INFORMATION SUPPLIED =>
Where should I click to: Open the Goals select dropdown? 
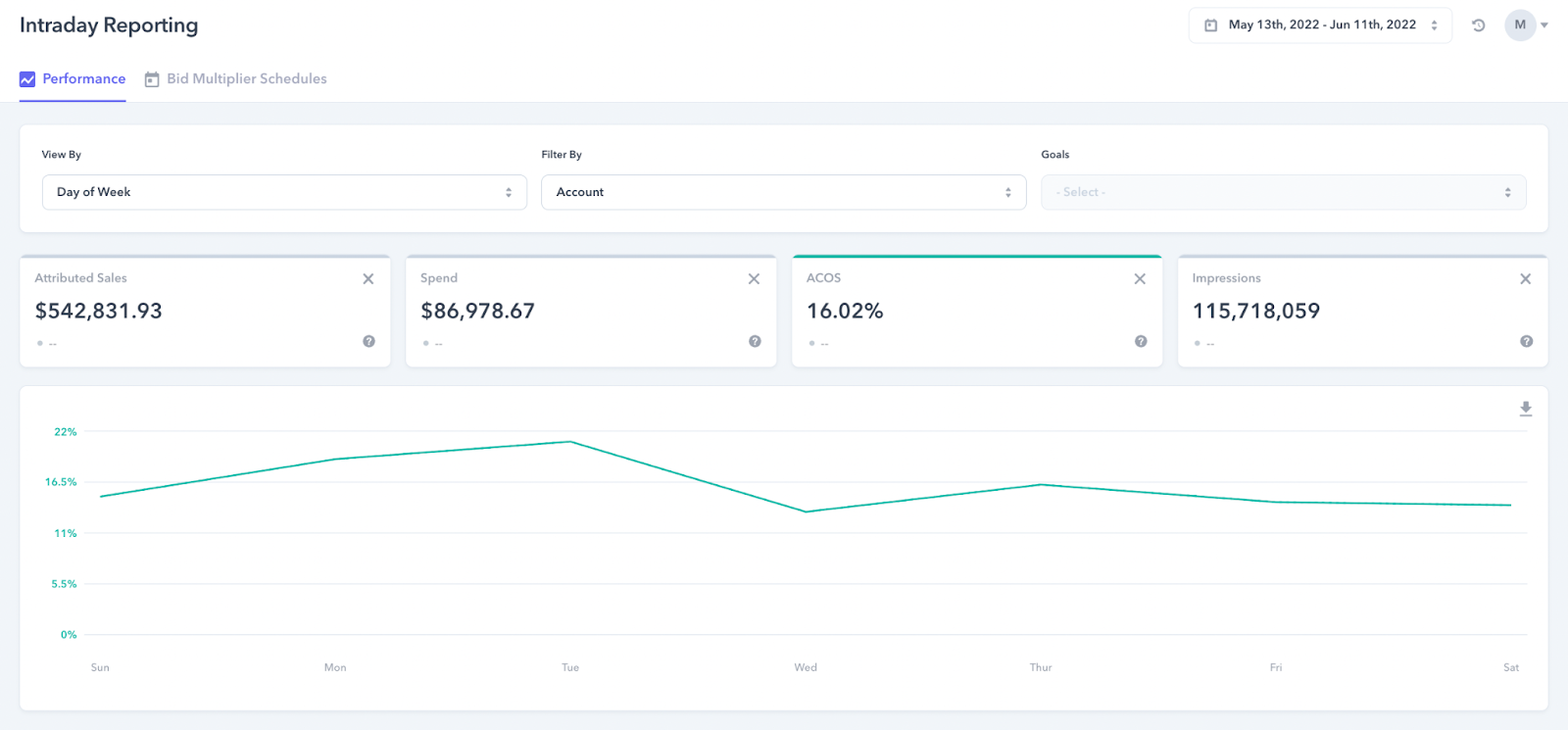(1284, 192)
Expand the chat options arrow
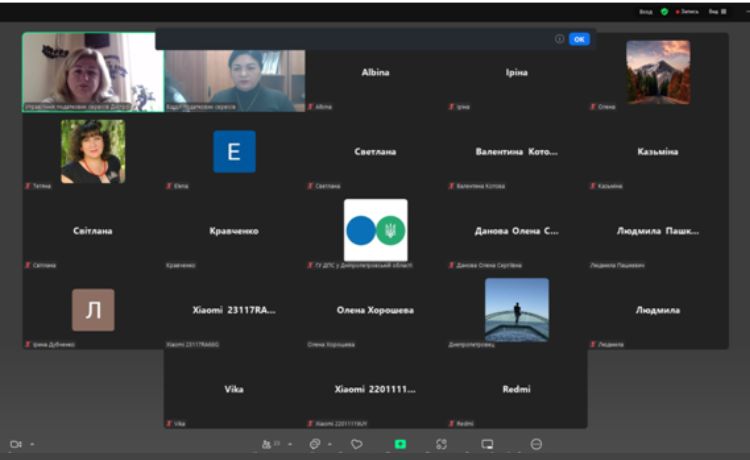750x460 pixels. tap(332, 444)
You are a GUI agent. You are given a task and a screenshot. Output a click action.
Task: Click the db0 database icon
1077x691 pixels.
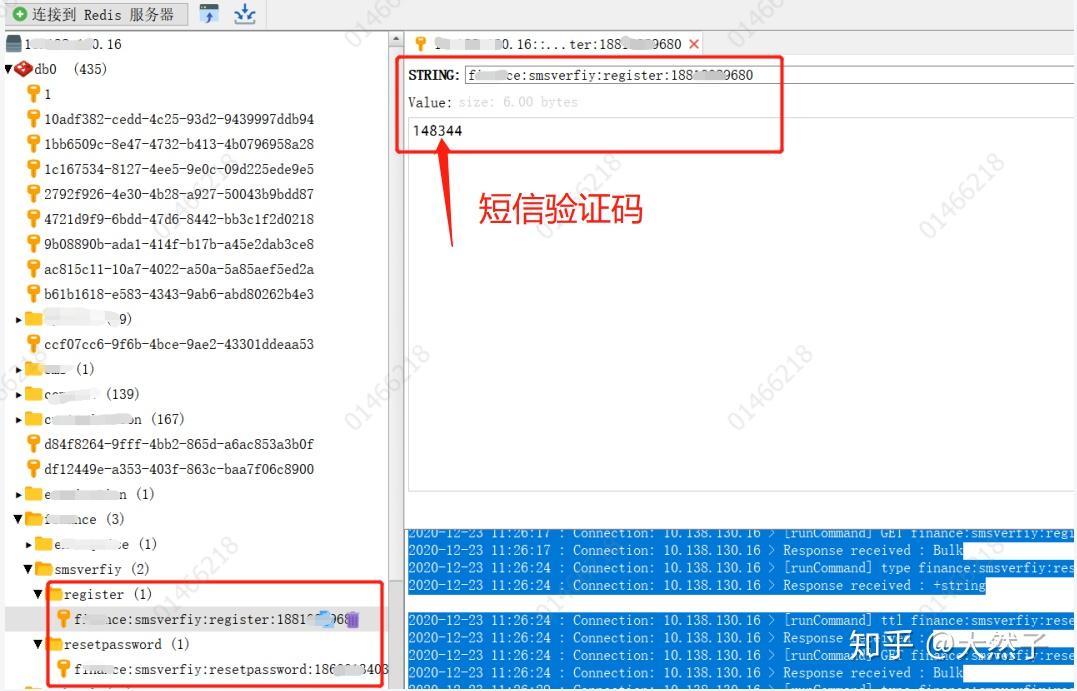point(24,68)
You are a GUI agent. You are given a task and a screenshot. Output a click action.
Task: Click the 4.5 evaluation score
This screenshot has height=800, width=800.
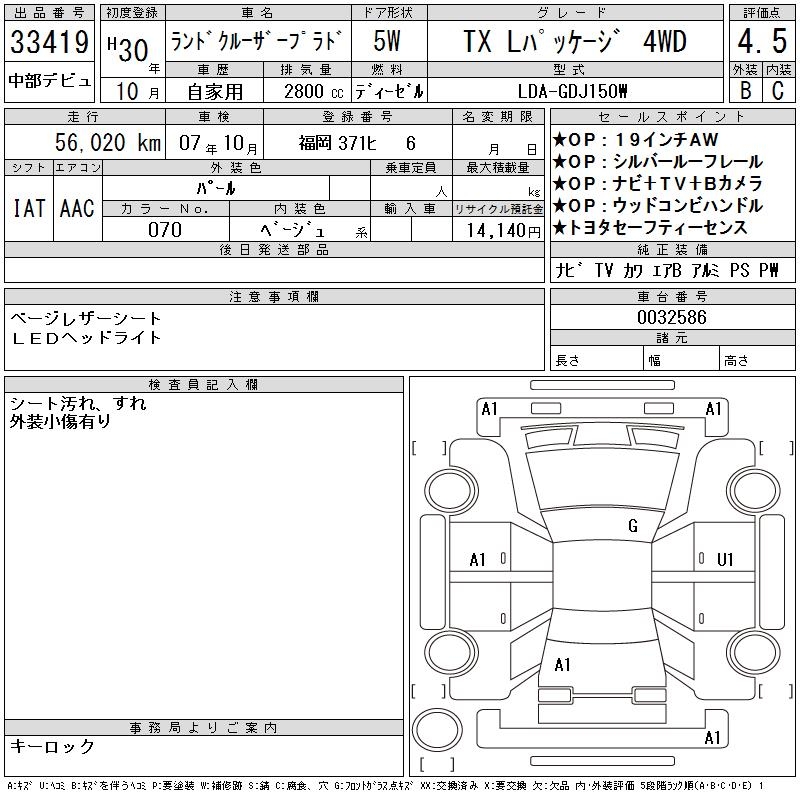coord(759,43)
==
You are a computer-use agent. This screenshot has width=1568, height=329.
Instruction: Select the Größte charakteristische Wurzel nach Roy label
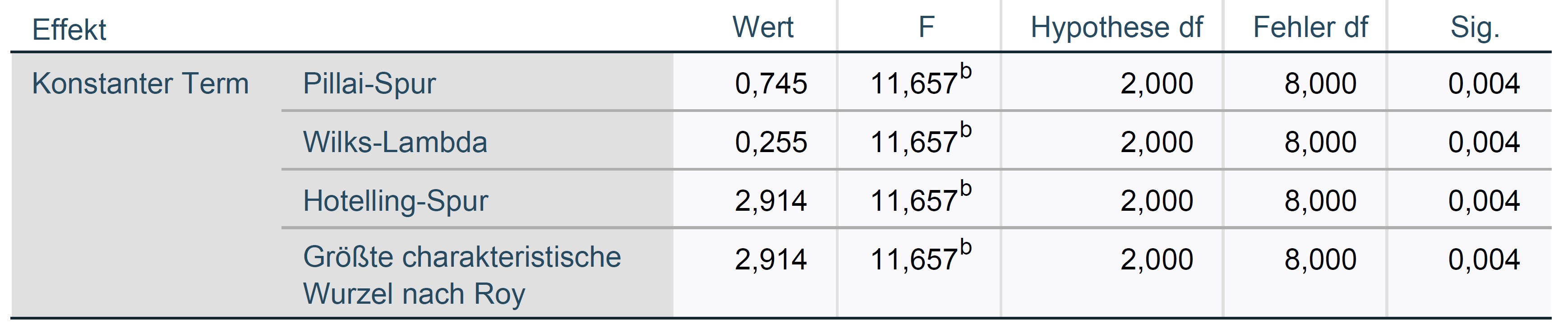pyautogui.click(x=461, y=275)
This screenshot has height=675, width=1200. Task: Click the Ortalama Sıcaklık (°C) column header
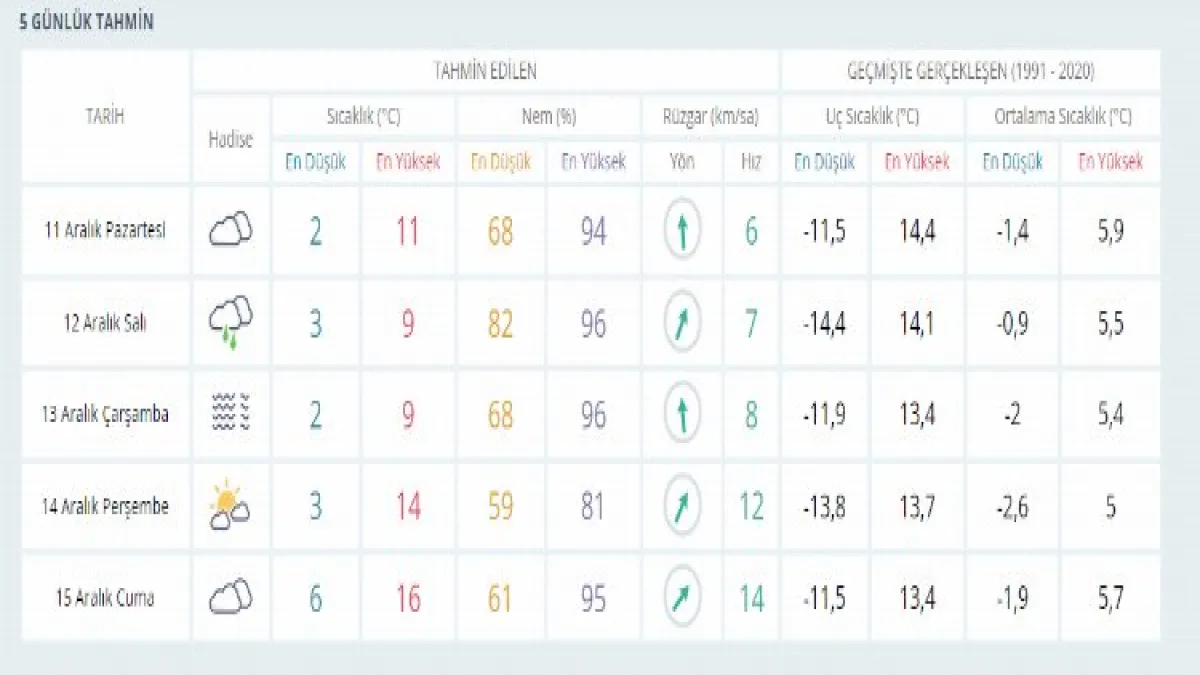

ACTIVITY => Above are the records; return the lines in them from the one with "You are a computer-use" to the one with "This screenshot has height=675, width=1200.", inclusive, exactly and without images.

ANSWER SECTION =>
You are a computer-use agent. This screenshot has width=1568, height=329.
Instruction: Select the Größte charakteristische Wurzel nach Roy label
pyautogui.click(x=461, y=275)
This screenshot has height=675, width=1200. Task: Click the Ortalama Sıcaklık (°C) column header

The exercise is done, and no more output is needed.